Rodgers avoided forcing the ball into coverage (until 2022) but he played favorites, particularly late in his career. He could because he had guys like Adams and Jordy Nelson for most of his run in Green Bay. Much of his early-season struggles in ‘22 came before Watson broke out and no surprise Rodgers started playing better late in the season when it became clear Watson was a dude.
Jordan Love is expected to get a mega-deal sooner than later, but will that be it in terms of offseason spending on extensions?
PB: There’s still no extension with Kenny Clark who is moving full-time to three-technique this year, giving him even more pass-rush opportunities. Last year, he thrived in that role, playing his fewest snaps at the nose in his NFL career by a factor of three. He’s heading into the final year of his deal and will count just under $27.5 million on the cap this season. Green Bay can afford that cap hit, but Clark’s deal voids after the 2024 season leaving a $13.7 million dead cap hit in 2025.
Clark will turn 29 this season, but given Clark’s role change away from taking on double-teams every snap, his shot at longevity increases. This scheme change fits his skillset as someone who can win quickly and disrupt the backfield. And he’s coming off a career-high 7.5 sacks last season.

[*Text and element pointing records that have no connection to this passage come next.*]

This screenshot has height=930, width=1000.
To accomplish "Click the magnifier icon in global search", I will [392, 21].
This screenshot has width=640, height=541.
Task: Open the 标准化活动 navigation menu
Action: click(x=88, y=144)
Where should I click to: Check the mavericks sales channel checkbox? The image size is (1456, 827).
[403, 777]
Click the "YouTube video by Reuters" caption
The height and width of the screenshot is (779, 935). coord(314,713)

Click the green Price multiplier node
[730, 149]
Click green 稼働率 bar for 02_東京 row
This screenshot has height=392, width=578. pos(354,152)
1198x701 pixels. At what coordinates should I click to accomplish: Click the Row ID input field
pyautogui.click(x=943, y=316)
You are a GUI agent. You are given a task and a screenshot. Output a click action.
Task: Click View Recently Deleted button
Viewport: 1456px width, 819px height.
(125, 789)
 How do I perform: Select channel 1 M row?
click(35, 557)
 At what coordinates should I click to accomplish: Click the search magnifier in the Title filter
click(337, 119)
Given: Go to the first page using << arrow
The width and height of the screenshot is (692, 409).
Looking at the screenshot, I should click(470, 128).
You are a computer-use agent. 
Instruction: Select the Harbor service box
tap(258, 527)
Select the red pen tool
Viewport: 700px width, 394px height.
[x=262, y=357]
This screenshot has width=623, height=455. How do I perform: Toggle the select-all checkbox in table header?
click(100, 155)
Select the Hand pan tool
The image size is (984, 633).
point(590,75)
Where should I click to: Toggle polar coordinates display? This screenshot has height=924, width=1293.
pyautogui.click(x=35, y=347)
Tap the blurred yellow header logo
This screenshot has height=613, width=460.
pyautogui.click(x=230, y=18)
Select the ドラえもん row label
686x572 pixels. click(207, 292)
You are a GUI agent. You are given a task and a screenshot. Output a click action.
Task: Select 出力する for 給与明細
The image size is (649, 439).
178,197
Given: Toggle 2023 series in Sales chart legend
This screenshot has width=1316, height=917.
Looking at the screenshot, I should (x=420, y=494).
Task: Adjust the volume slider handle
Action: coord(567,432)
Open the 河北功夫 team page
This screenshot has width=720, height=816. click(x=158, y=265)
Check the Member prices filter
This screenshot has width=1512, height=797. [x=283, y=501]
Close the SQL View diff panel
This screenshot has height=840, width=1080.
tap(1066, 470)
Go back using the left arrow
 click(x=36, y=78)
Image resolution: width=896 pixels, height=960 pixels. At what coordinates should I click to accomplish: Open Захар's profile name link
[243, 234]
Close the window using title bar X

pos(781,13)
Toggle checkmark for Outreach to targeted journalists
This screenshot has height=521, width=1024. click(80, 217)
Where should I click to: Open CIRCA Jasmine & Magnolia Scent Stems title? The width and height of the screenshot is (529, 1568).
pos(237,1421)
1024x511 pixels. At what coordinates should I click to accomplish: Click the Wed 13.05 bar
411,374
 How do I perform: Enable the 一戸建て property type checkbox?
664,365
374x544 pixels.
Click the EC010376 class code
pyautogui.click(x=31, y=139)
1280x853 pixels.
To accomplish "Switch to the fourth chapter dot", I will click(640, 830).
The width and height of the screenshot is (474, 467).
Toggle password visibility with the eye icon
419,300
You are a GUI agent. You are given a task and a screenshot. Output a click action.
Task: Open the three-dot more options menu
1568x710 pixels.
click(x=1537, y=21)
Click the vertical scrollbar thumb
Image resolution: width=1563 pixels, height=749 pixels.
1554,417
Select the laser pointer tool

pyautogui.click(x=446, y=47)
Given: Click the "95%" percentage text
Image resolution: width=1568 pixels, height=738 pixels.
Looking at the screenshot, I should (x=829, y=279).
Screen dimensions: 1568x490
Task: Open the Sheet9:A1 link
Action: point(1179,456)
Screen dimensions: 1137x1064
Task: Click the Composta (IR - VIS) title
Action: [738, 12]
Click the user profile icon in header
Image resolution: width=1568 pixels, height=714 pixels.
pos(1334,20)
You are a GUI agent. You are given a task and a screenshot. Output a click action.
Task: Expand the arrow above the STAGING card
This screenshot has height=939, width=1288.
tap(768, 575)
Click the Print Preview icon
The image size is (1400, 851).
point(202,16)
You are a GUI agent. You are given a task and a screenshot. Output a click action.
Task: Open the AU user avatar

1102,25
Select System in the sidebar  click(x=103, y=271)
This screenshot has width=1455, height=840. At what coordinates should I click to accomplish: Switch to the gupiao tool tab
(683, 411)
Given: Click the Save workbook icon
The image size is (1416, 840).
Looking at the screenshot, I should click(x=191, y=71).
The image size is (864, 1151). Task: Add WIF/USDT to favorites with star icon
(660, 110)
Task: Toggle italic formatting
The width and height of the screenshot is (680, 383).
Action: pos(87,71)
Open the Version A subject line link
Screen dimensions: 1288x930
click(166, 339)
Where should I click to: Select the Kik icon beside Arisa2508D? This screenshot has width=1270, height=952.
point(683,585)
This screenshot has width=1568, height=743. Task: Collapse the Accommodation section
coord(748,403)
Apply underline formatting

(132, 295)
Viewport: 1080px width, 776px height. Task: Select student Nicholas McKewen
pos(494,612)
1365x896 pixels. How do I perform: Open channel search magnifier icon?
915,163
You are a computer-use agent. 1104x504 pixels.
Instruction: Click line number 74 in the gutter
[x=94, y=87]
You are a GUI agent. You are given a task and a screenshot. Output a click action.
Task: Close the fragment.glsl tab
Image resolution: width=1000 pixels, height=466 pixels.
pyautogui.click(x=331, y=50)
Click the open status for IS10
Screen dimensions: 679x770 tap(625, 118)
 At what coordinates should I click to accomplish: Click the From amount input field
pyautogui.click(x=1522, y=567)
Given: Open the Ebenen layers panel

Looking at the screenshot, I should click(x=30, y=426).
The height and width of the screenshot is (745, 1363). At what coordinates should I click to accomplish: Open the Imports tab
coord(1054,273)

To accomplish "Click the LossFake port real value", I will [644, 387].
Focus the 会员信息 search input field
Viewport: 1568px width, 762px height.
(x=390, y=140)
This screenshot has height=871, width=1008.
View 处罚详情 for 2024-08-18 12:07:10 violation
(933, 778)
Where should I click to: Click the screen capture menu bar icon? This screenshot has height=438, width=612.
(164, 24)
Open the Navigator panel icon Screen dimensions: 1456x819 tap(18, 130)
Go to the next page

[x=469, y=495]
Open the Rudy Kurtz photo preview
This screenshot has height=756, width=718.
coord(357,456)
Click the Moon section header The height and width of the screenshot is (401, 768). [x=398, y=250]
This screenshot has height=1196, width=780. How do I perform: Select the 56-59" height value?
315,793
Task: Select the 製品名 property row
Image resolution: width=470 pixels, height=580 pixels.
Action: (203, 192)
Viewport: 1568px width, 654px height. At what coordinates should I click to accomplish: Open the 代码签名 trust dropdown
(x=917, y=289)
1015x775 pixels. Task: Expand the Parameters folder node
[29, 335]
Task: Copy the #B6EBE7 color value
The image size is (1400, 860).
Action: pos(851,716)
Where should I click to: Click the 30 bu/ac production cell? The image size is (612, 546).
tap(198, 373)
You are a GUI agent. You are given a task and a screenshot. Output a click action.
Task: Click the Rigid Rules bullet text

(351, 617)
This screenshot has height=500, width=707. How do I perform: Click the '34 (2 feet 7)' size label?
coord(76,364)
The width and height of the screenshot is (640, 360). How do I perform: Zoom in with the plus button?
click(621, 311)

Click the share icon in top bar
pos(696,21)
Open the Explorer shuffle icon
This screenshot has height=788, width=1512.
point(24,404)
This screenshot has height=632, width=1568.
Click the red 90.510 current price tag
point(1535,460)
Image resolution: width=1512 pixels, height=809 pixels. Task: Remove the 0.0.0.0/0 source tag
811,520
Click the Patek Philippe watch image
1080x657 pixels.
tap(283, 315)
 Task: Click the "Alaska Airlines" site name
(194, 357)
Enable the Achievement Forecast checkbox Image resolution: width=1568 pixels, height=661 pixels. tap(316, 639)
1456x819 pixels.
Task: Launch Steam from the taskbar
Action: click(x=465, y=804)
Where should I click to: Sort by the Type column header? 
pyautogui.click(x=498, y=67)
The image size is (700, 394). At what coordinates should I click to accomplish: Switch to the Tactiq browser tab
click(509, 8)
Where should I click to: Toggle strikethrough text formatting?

Any other big deals will likely be on hold for the Packers until they can get the structure of the Love deal sorted. That will impact how they might want to structure other contracts with significant guarantees.
It may be Clark’s running mate T.J. Slaton, slated (no pun intended) to play the nose this season, who gets paid first. For the moment, he’s starting ahead of former first-round pick Devonte Wyatt, a more natural three-technique, and big-bodied space eaters are back in vogue as the league lives in sub-package fronts. PFF graded Slaton the second-best defensive tackle from a one-shade last year, behind only Dexter Lawrence.
Slaton will be a free agent next offseason and looking for long-term security. Green Bay may want to avoid a breakout season and lacks an in-house candidate to replace him. Clark will cost more and have more value to the team, but that makes negotiations trickier. Slaton will be cheaper but with plenty of incentive from the team to get a deal done sooner rather than later. Don’t be surprised if his deal gets done first.